Start of Data for processing

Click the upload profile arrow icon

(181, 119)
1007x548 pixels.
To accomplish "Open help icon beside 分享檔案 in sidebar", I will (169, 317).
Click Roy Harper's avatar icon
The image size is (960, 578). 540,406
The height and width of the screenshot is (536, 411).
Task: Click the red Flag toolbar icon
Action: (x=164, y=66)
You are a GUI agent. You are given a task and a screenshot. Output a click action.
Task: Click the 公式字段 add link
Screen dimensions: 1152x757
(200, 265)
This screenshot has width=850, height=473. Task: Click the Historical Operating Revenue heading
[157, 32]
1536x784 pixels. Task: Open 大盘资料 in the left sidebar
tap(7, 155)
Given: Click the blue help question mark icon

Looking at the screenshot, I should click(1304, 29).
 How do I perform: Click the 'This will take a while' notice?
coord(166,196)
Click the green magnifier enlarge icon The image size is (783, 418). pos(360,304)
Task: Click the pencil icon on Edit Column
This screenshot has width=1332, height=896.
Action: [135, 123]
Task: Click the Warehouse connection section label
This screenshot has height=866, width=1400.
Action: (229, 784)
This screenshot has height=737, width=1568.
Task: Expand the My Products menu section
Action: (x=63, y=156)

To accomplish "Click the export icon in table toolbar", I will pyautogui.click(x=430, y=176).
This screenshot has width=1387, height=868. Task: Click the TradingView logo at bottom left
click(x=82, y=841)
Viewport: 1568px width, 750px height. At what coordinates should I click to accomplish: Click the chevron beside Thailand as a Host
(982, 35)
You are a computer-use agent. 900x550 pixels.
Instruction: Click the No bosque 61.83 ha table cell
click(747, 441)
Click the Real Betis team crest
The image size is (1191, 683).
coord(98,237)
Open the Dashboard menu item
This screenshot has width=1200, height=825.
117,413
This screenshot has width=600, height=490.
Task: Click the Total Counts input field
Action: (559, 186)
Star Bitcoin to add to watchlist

End of Data for processing

§ **Exercise directions**: The lines above are to be retyped exactly, with none omitted.

§ **Answer to this exercise**:
Click the upload profile arrow icon

(181, 119)
1007x548 pixels.
To accomplish "Open help icon beside 分享檔案 in sidebar", I will (169, 317).
Click Roy Harper's avatar icon
The image size is (960, 578). 540,406
The height and width of the screenshot is (536, 411).
Task: Click the red Flag toolbar icon
Action: (x=164, y=66)
You are a GUI agent. You are given a task and a screenshot. Output a click action.
Task: Click the 公式字段 add link
Screen dimensions: 1152x757
(200, 265)
This screenshot has width=850, height=473. Task: Click the Historical Operating Revenue heading
[157, 32]
1536x784 pixels. Task: Open 大盘资料 in the left sidebar
tap(7, 155)
Given: Click the blue help question mark icon

Looking at the screenshot, I should click(1304, 29).
 How do I perform: Click the 'This will take a while' notice?
coord(166,196)
Click the green magnifier enlarge icon The image size is (783, 418). pos(360,304)
Task: Click the pencil icon on Edit Column
This screenshot has width=1332, height=896.
Action: [135, 123]
Task: Click the Warehouse connection section label
This screenshot has height=866, width=1400.
Action: (229, 784)
This screenshot has height=737, width=1568.
Task: Expand the My Products menu section
Action: (x=63, y=156)

To accomplish "Click the export icon in table toolbar", I will pyautogui.click(x=430, y=176).
This screenshot has width=1387, height=868. Task: Click the TradingView logo at bottom left
click(x=82, y=841)
Viewport: 1568px width, 750px height. At what coordinates should I click to accomplish: Click the chevron beside Thailand as a Host
(982, 35)
You are a computer-use agent. 900x550 pixels.
Instruction: Click the No bosque 61.83 ha table cell
click(747, 441)
Click the Real Betis team crest
The image size is (1191, 683).
coord(98,237)
Open the Dashboard menu item
This screenshot has width=1200, height=825.
117,413
This screenshot has width=600, height=490.
Task: Click the Total Counts input field
Action: (559, 186)
Star Bitcoin to add to watchlist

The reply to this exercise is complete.